China’s arrival has improved Africa’s infrastructure and boosted its manufacturing sector. Other non-Western countries, from Brazil and Turkey to Malaysia and India, are following its lead. Africa could break into the global market for light manufacturing and services such as call centres. Cross-border commerce, long suppressed by political rivalry, is growing, as tariffs fall and barriers to trade are dismantled.
Africa’s enthusiasm for technology is boosting growth. It has more than 600m mobile-phone users—more than America or Europe. Since roads are generally dreadful, advances in communications, with mobile banking and telephonic agro-info, have been a huge boon. Around a tenth of Africa’s land mass is covered by mobile-internet services—a higher proportion than in India. The health of many millions of Africans has also improved, thanks in part to the wider distribution of mosquito nets and the gradual easing of the ravages of HIV/AIDS. Skills are improving: productivity is growing by nearly 3% a year, compared with 2.3% in America.
All this is happening partly because Africa is at last getting a taste of peace and decent government.

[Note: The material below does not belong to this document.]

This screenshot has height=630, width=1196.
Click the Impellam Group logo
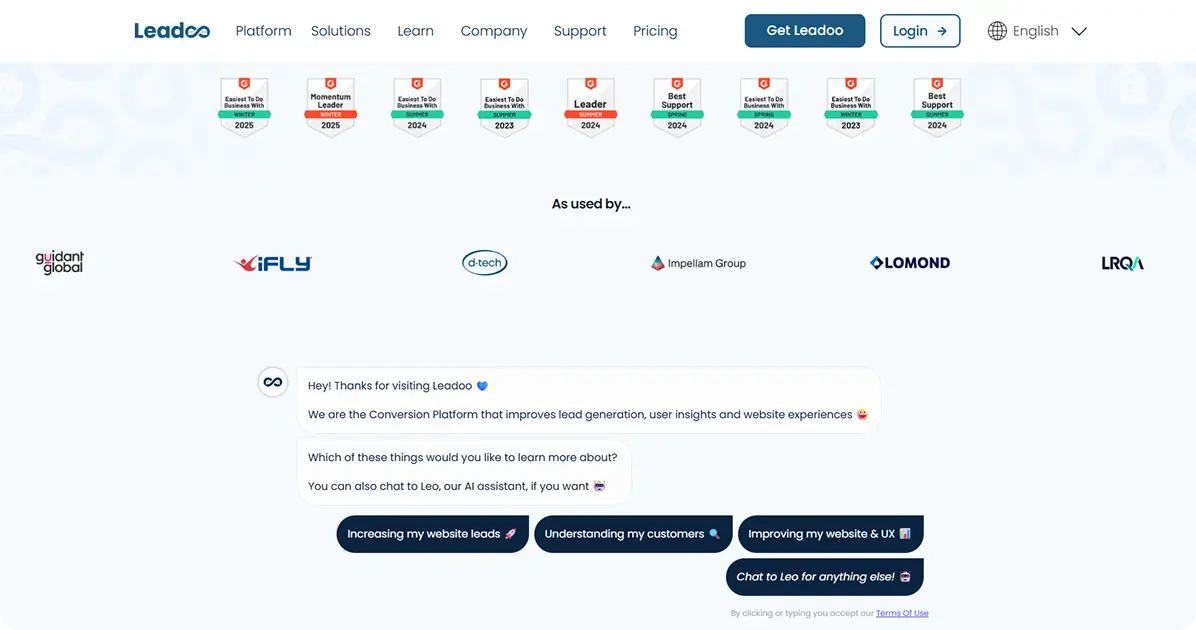[x=698, y=263]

For three decades after African countries threw off their colonial shackles, not a single one (bar the Indian Ocean island of Mauritius) peacefully ousted a government or president at the ballot box. But since Benin set the mainland trend in 1991, it has happened more than 30 times—far more often than in the Arab world.

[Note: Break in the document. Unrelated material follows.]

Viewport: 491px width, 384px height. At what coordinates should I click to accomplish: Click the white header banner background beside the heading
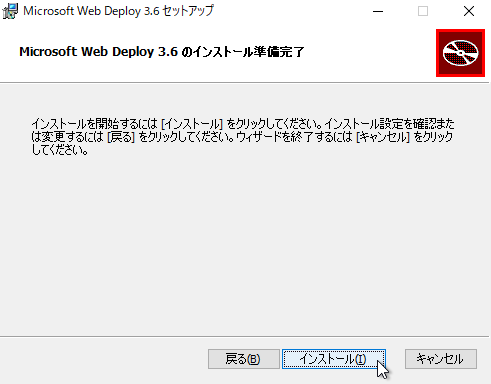pyautogui.click(x=367, y=52)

Population trends could enhance these promising developments. A bulge of better-educated young people of working age is entering the job market and birth rates are beginning to decline. As the proportion of working-age people to dependents rises, growth should get a boost. Asia enjoyed such a “demographic dividend”, which began three decades ago and is now tailing off. In Africa it is just starting.
Having a lot of young adults is good for any country if its economy is thriving, but if jobs are in short supply it can lead to frustration and violence. Whether Africa’s demography brings a dividend or disaster is largely up to its governments.
More trade than aid
Africa still needs deep reform. Governments should make it easier to start businesses and cut some taxes and collect honestly the ones they impose. Land needs to be taken out of communal ownership and title handed over to individual farmers so that they can get credit and expand. And, most of all, politicians need to keep their noses out of the trough and to leave power when their voters tell them to.

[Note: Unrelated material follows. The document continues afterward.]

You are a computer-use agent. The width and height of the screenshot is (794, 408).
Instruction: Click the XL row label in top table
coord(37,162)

Western governments should open up to trade rather than just dish out aid. America’s African Growth and Opportunity Act, which lowered tariff barriers for many goods, is a good start, but it needs to be widened and copied by other nations. Foreign investors should sign the Extractive Industries Transparency Initiative, which would let Africans see what foreign companies pay for licences to exploit natural resources. African governments should insist on total openness in the deals they strike with foreign companies and governments.
Autocracy, corruption and strife will not disappear overnight. But at a dark time for the world economy, Africa’s progress is a reminder of the transformative promise of growth.